§ **WRITTEN EXERCISE**
Copy out each line below that contains the string "should". Treat uppercase and lowercase letters as different.

§ **LISTED RECORDS**
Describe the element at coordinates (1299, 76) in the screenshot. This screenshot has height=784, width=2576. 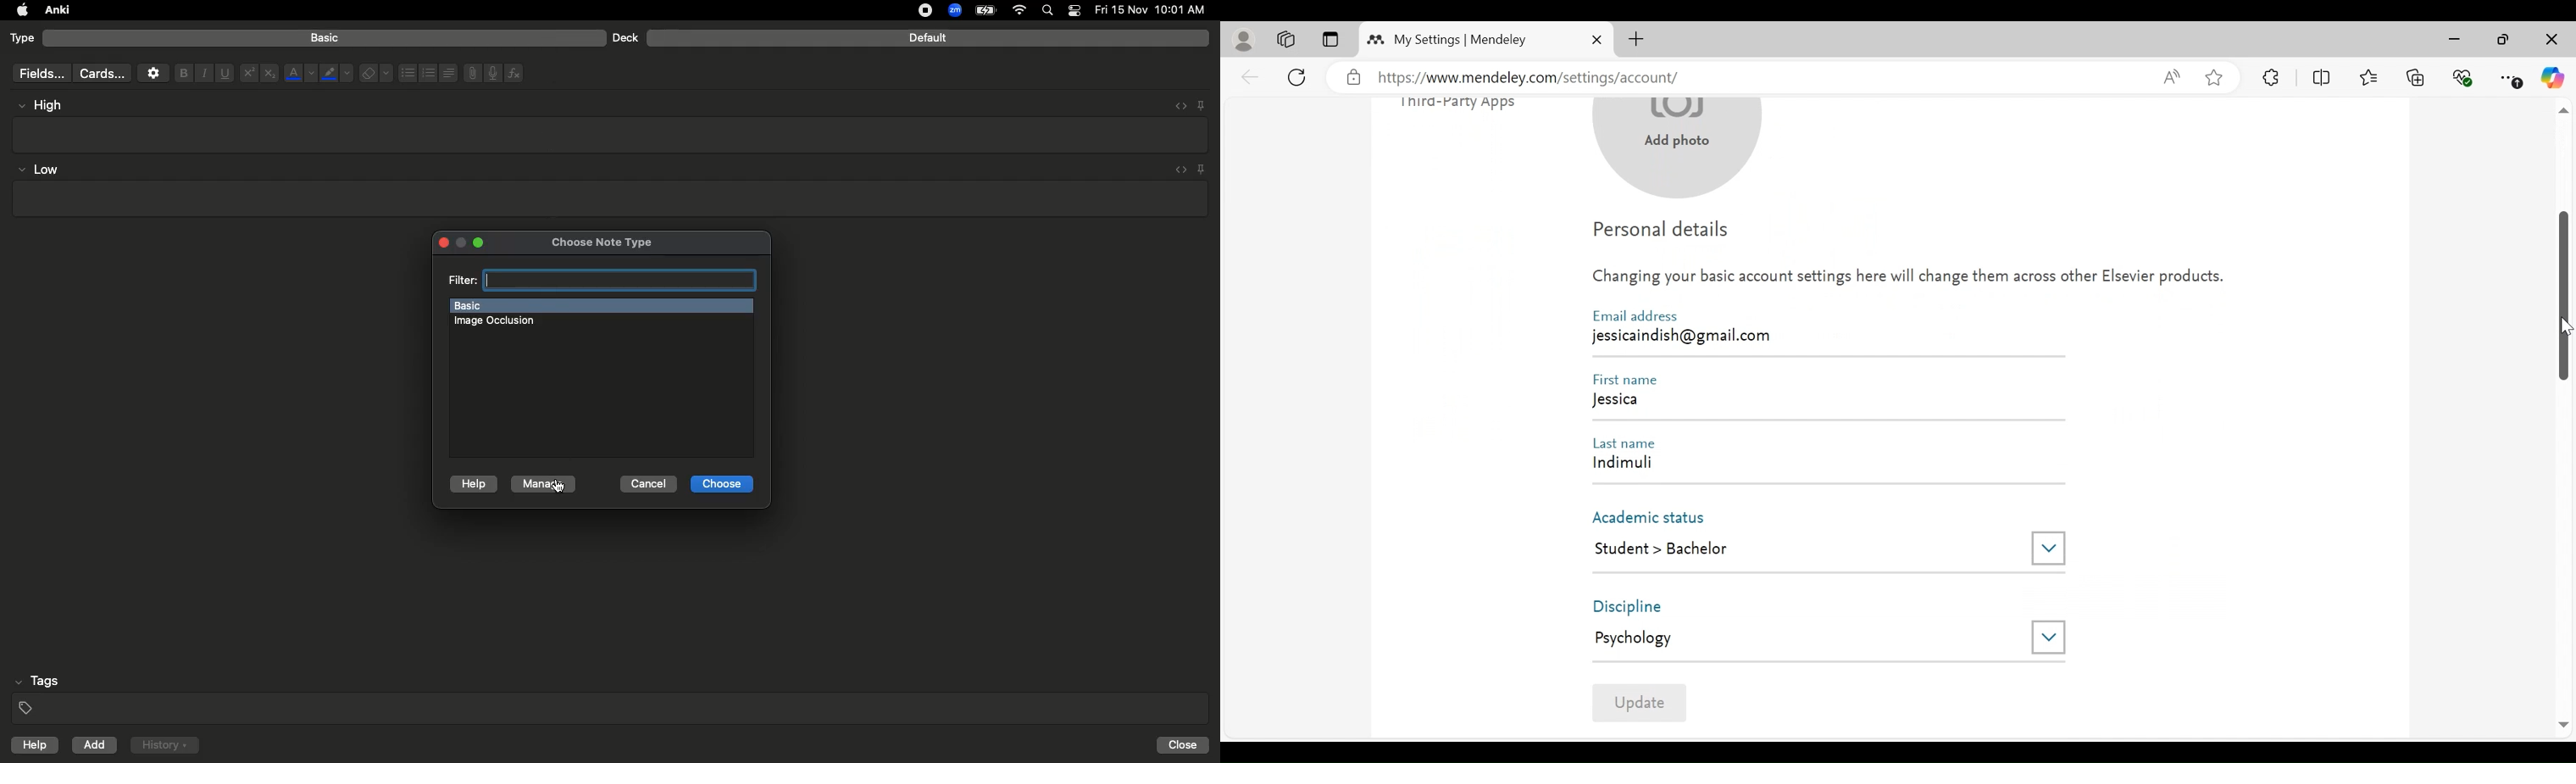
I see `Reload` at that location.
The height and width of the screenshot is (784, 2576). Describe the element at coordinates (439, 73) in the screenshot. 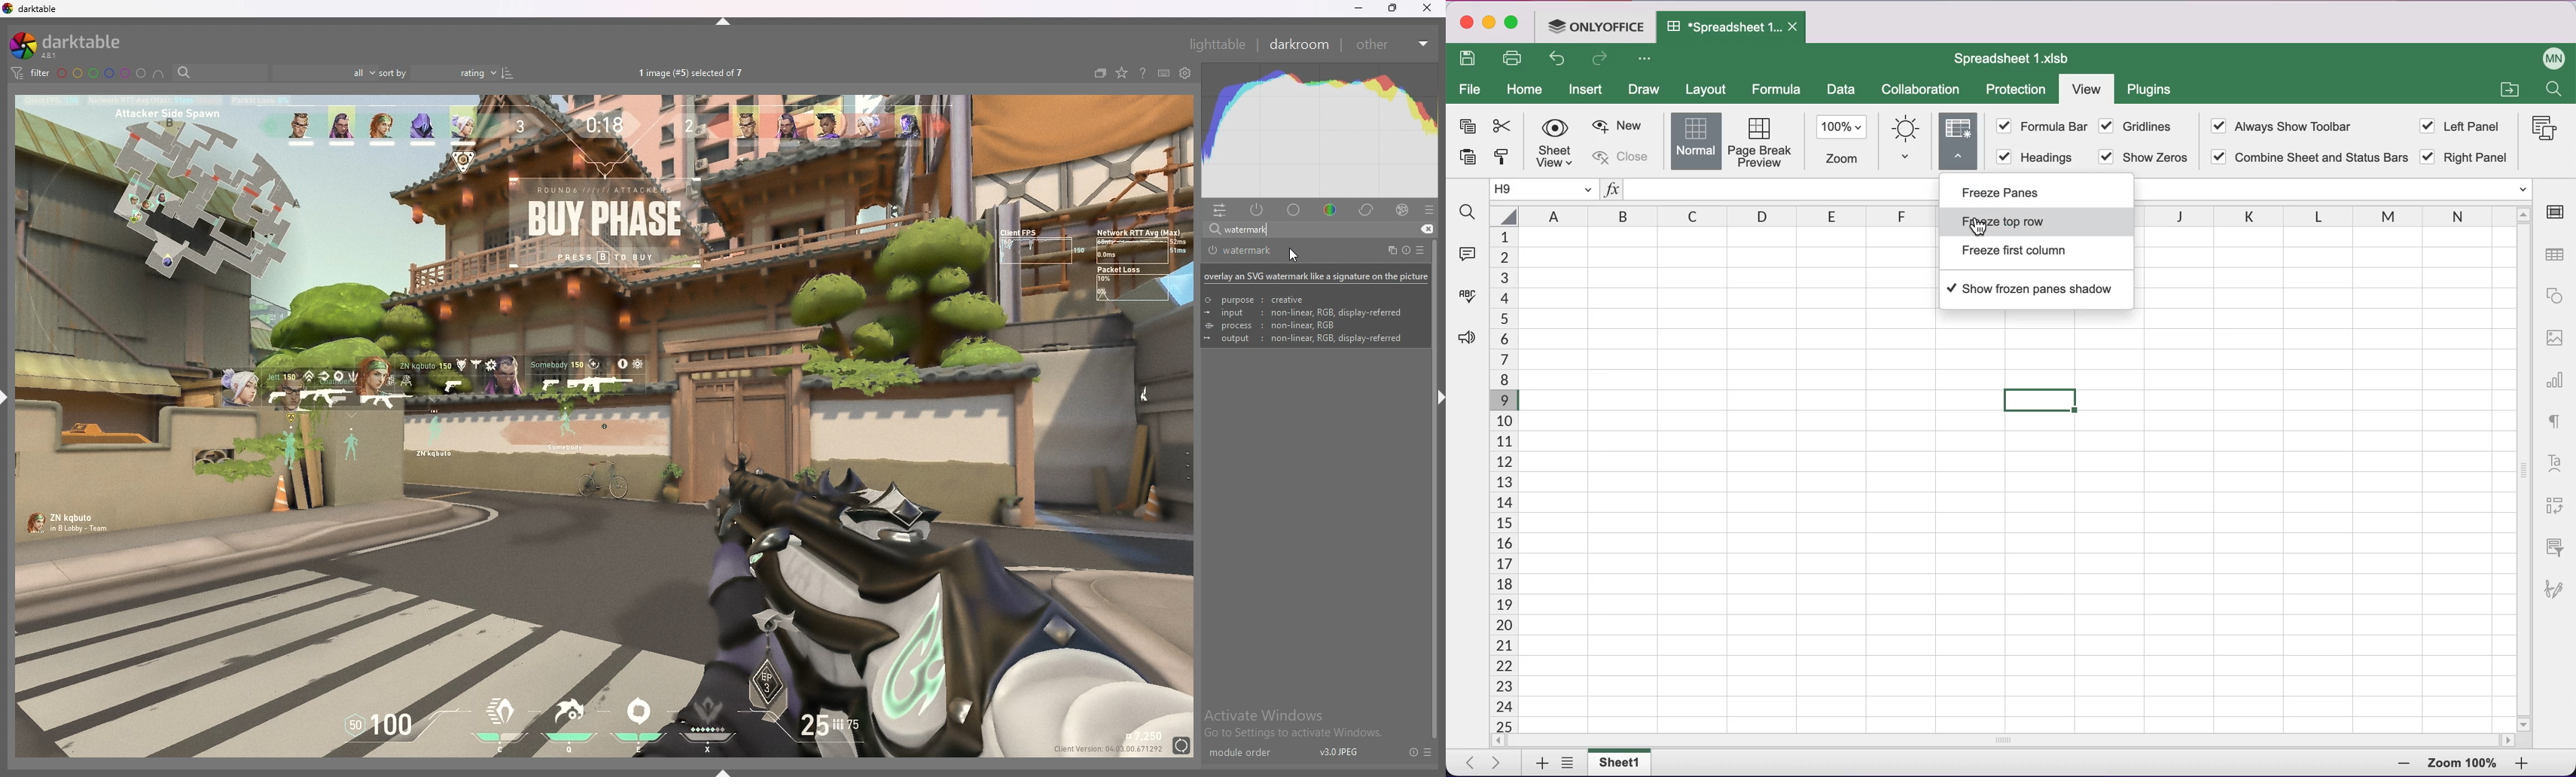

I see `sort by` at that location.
---
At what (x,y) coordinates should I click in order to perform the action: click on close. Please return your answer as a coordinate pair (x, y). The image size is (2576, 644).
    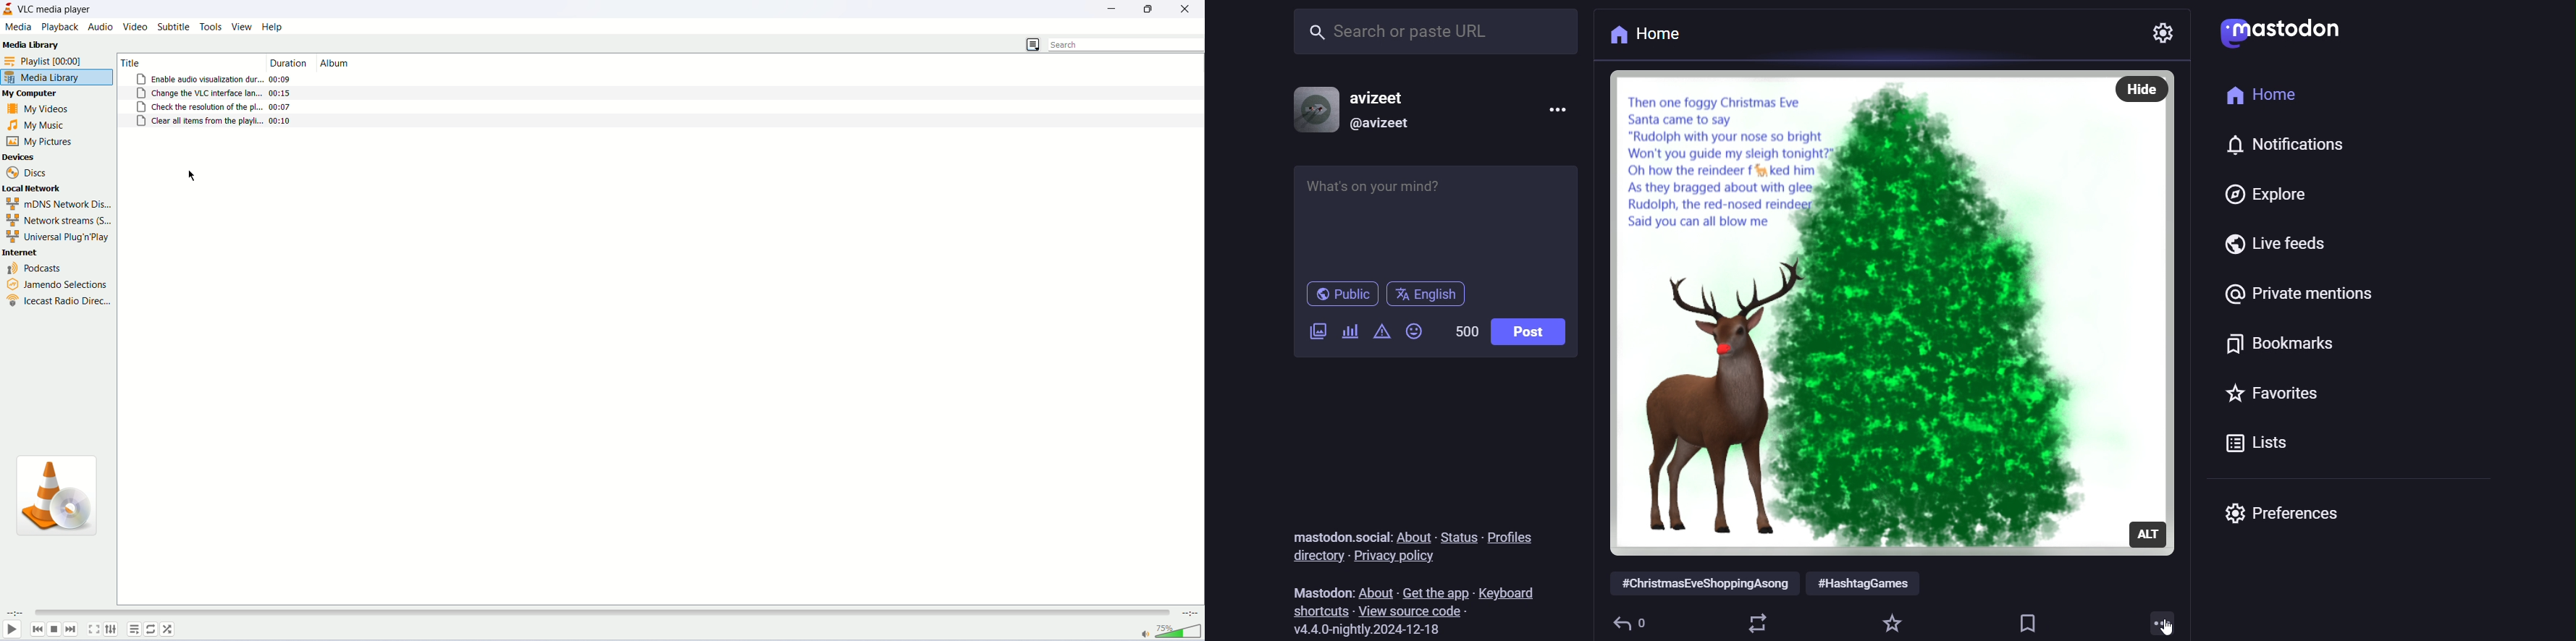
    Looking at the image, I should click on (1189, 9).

§ **TASK RESPONSE**
At what (x,y) coordinates should I click in order to perform the action: click on close. Please return your answer as a coordinate pair (x, y). The image size is (2576, 644).
    Looking at the image, I should click on (1189, 9).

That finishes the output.